SHANGHAI, which already boasts 14 subway lines, a high-speed maglev service, two huge modern airports, some 20 expressways and a bullet-train departure every three minutes, is about to add one more piece of infrastructure—the headquarters of the new BRICS development bank. China is setting up the bank together with the four other members of the BRICS club of big emerging markets: Brazil, Russia, India and South Africa.
Fittingly, the bank will focus on infrastructure lending to poorer countries. China is also pushing to establish another multilateral lender, the Asian Infrastructure Investment Bank, which, as its name suggests, will concentrate on the same thing. With these two new banks, China is exporting a central feature of its development model to the rest of the world. It spent 8.5% of its GDP investing in infrastructure from 1992 to 2011, according to the McKinsey Global Institute. That was more than any other country, and well above the developing-country norm of 2-4% of GDP.
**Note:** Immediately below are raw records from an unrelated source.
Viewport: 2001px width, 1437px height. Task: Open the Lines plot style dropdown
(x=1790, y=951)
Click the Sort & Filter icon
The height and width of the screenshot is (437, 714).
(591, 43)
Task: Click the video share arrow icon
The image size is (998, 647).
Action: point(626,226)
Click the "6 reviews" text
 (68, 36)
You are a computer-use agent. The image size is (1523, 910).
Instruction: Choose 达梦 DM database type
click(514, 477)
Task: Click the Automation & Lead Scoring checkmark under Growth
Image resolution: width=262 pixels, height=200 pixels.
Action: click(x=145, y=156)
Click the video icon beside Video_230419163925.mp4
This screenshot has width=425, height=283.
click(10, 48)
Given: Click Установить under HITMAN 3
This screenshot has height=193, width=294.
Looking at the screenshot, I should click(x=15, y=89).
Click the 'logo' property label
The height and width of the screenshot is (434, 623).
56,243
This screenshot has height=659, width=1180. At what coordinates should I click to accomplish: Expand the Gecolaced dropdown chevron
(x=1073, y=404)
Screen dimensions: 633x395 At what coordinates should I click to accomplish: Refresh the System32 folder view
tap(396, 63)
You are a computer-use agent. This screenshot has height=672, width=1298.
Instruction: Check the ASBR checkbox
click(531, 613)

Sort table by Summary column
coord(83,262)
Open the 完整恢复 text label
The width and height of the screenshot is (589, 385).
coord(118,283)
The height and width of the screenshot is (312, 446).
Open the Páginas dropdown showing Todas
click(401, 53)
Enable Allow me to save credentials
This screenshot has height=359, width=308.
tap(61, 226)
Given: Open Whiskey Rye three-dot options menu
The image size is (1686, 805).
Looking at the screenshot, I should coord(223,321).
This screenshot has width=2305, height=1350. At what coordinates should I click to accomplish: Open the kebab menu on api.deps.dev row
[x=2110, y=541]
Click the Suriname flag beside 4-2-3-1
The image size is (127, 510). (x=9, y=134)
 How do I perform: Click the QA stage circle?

Given China’s growth—its economy expanded seven-fold during that time—the wisdom of investing in infrastructure seems self-evident. Research generally turns up a positive relationship between infrastructure investment and growth, especially in poorer countries. According to one broad survey of the literature by the World Bank, making Latin America’s infrastructure as good as East Asia’s would increase annual growth rates by as much as five percentage points in the countries with the worst roads and phones.
Yet it is difficult to isolate the precise effect on growth of any given project. Investment normally gives an immediate lift to GDP, whether it involves a bridge to nowhere or one to a crowded island. What matters is the long-run impact. Over time, infrastructure can gin up growth in two main ways. It can generate a rise in incomes if reduced transaction costs promote trade. And it can raise growth rates if it leads to greater information sharing and thus improved productivity. But these effects are hard to measure because infrastructure investment often coincides with economic growth, casting doubt on causality. Did the new roads boost growth or did faster growth increase demand for them?